Showing posts with label dataware housing faqs. Show all posts
Showing posts with label dataware housing faqs. Show all posts

ETL Dataware housing Interview

What are the various methods of getting incremental records or delta records from the ource systems?
getting incremental records from source systems to target can be done
by using incremental aggregation transformation

How can we use mapping variables in Informatica? Where do we use them?
After creating a variable, we can use it in any expression in a mapping or a mapplet. Als they can be used in source qualifier filter, user defined joins or extract overrides and in expression editor of reusable transformations.
Their values can change automatically between sessions.

Do we need an ETL tool? When do we go for the tools in the market?
ETL Tools are meant to extract, transform and load the data into Data Warehouse for decision making. Before the evolution of ETL Tools, the above mentioned ETL process was done manually by using SQL code created by programmers. This task was tedious and cumbersome in many cases since it involved many resources, complex coding and more work hours. On top of it, maintaining the code placed a great challenge among the programmers.
These difficulties are eliminated by ETL Tools since they are very powerful and they offer many advantages in all stages of ETL process starting from extraction, data cleansing, data profiling, transformation, debuggging and loading into data warehouse when compared to the old method.

How do we extract SAP data Using Informatica? What is ABAP?
What are IDOCS?
Go to source analser ,click on source,now u will get option ‘Import from SAP’
click on this now give your SAP access user,client,password and filter criteria as table name(so it will take lessertime).Afetr connecting ,import the sap source.
Now one important thing after finishing the map save it and generate ABAP Code for the map.Then only workflow will be running fine.

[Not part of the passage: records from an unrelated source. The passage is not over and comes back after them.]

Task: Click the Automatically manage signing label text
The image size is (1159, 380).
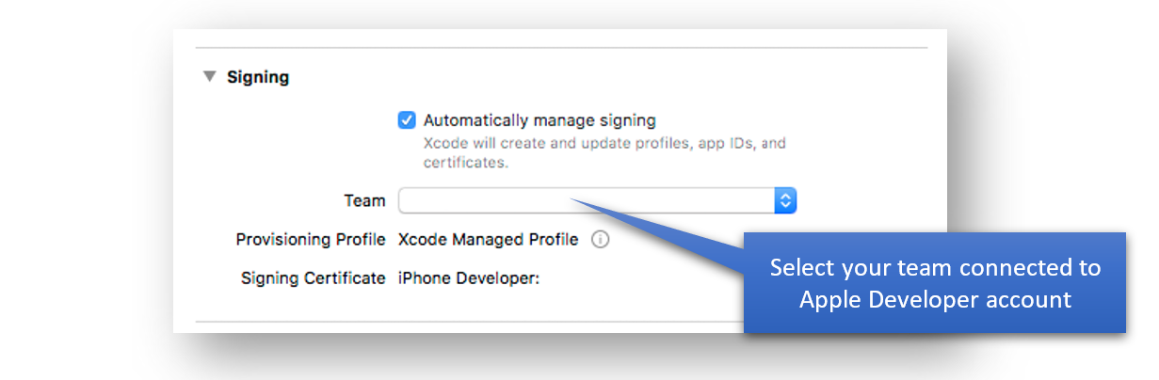Action: (539, 120)
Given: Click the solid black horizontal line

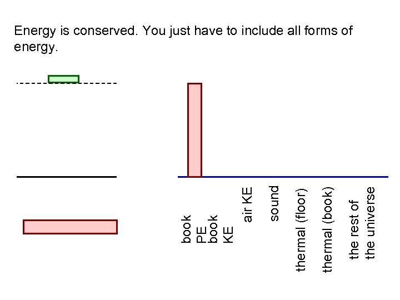Looking at the screenshot, I should click(67, 177).
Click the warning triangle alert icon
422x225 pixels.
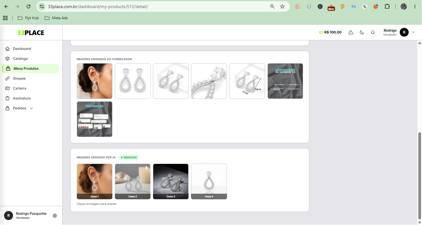(x=351, y=32)
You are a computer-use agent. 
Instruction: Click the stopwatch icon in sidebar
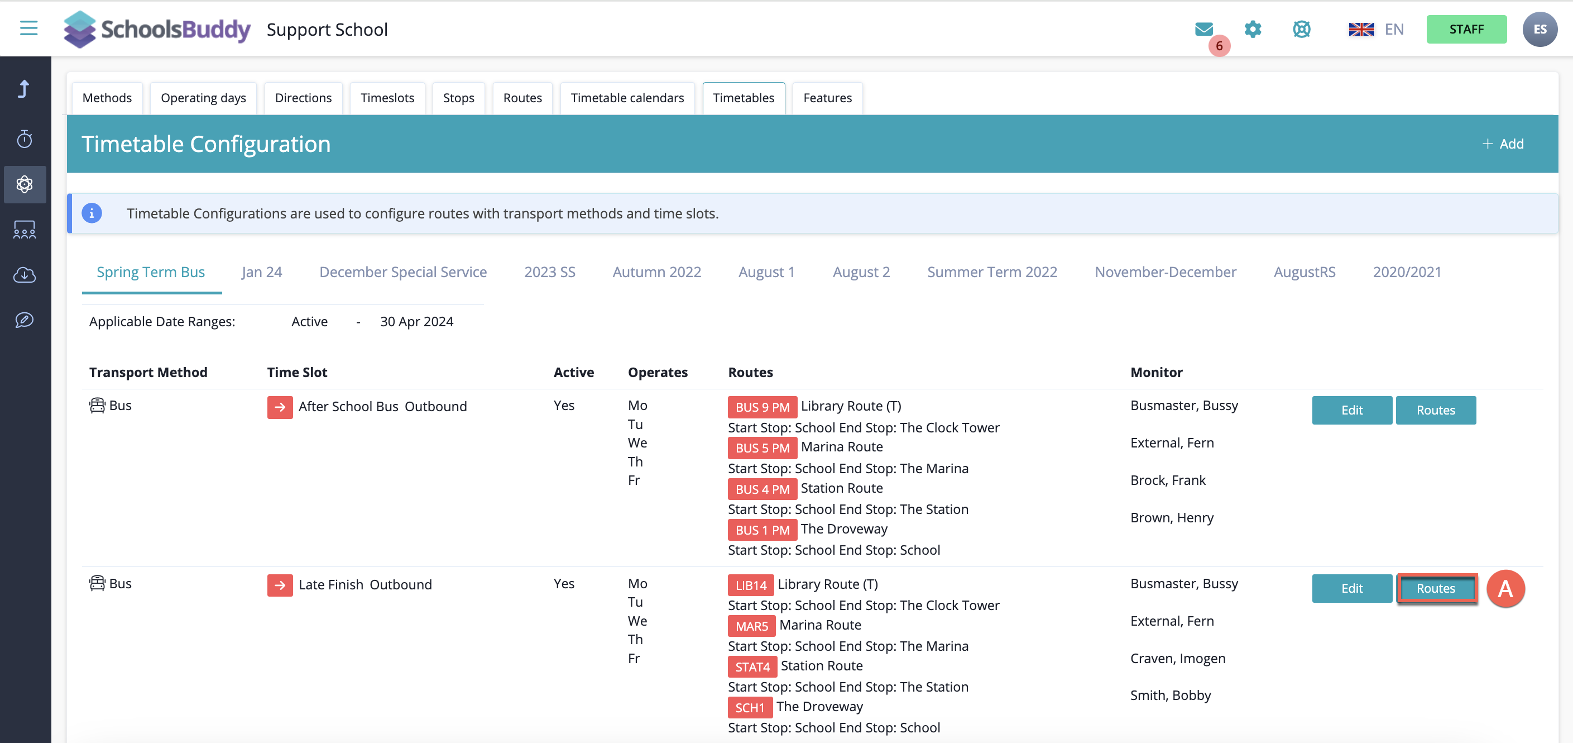coord(24,139)
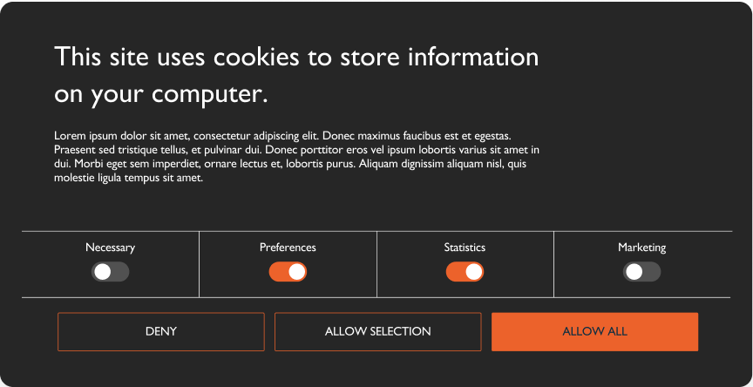Click the last line 'molestie ligula tempus sit amet.'

(x=129, y=178)
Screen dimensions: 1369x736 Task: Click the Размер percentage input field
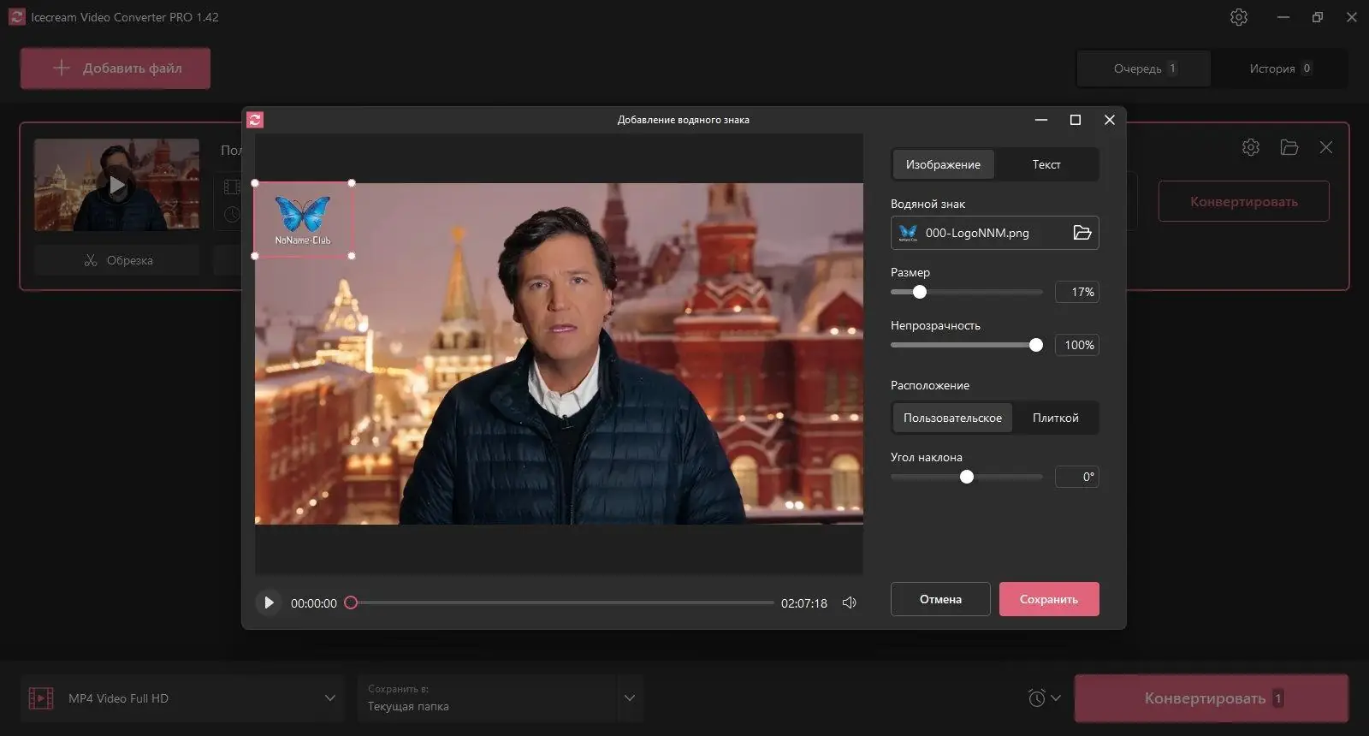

What are active transformation / Passive transformations?
ACTIVE Transformations:Transformations those can affect the number of records between Input and Output.
Passive Transformations:Transformations those do not  affect the number of records between Input and Output.

What is Informatica Metadata and where is it stored?
Informatica Metadate is nothing but the source definition, target definition and the transformations that have been built. They are stored in the respository server and is managed by Repository manager of the informatica client tool.

How do we call shell scripts from informatica?
You can use a Command task to call the shell scripts, in the following ways:
1. Standalone Command task. You can use a Command task anywhere in the workflow or worklet to run shell commands.
2. Pre- and post-session shell command. You can call a Command task as the pre- or post-session shell command for a Session task. For more information about specifying pre-session and post-session shell commands

What is latest version of Power Center / Power Mart?
Latest Ver of Power Center is 7.1 and Informatica stopped marketing powermart product.So right now powermart is not available in market.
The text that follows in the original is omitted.